- [Requirements]
a. In the TikTok scraping article below, how long does it take to get from Research API application to first token?
b. Transcribe the TikTok scraping article below word for word, between "- Market research" and "what actually works.", inclusive.

How to Scrape TikTok Data in 2026 (Videos, Comments, Profiles)
How to Scrape TikTok Data in 2026 (Videos, Comments, Profiles)
TikTok has made it notoriously difficult to access data programmatically. The official Research API exists, but unless you're affiliated with an academic institution or a verified business, you're not getting in. Even if you qualify, the application review process takes weeks and approval is far from guaranteed.
Here's how developers actually get TikTok data in 2026 — covering video metadata, comments, user profiles, and trending sounds.
Why Scrape TikTok? Real Use Cases
Before diving into code, here's what people actually build with TikTok data:
- Brand monitoring — Track mentions and sentiment across thousands of videos without paying $2k/month for social listening tools
- Competitor analysis — Compare posting frequency, engagement rates, and content themes across accounts in your niche
- Trend detection — Identify rising sounds, hashtags, and content formats before they peak (useful for content creators and marketers)
- Academic research — Study misinformation spread, content recommendation patterns, or cultural trends at scale
- Influencer vetting — Verify engagement metrics before signing sponsorship deals (fake followers are rampant)
- Market research — Analyze product review videos and comments to understand consumer sentiment
The Official Route and Why It Fails Most Developers
TikTok launched a Research API for "qualified researchers" in 2023. In practice this means:
- Academic affiliation required: You need a university email or institutional backing
- Business API: Available to "eligible businesses" but requires verification and a formal use-case review
- Rate limits: Even approved users get throttled aggressively
- Review timeline: 2–6 weeks from application to first token
- Data restrictions: The Research API only returns metadata — no video downloads, no comment text in many cases
For most developers — hobbyists, indie hackers, small analytics tools — this route is completely closed. So let's look at what actually works.

- [Source material]
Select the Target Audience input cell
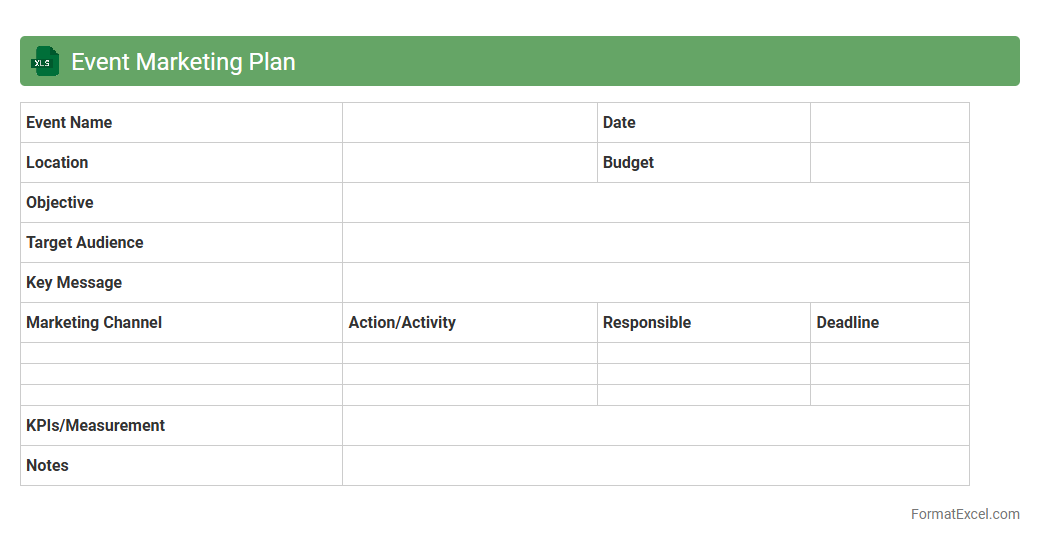This screenshot has width=1040, height=543. pos(655,243)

- [Expected responses]
a. 2–6 weeks.

b.
- Market research — Analyze product review videos and comments to understand consumer sentiment
The Official Route and Why It Fails Most Developers
TikTok launched a Research API for "qualified researchers" in 2023. In practice this means:
- Academic affiliation required: You need a university email or institutional backing
- Business API: Available to "eligible businesses" but requires verification and a formal use-case review
- Rate limits: Even approved users get throttled aggressively
- Review timeline: 2–6 weeks from application to first token
- Data restrictions: The Research API only returns metadata — no video downloads, no comment text in many cases
For most developers — hobbyists, indie hackers, small analytics tools — this route is completely closed. So let's look at what actually works.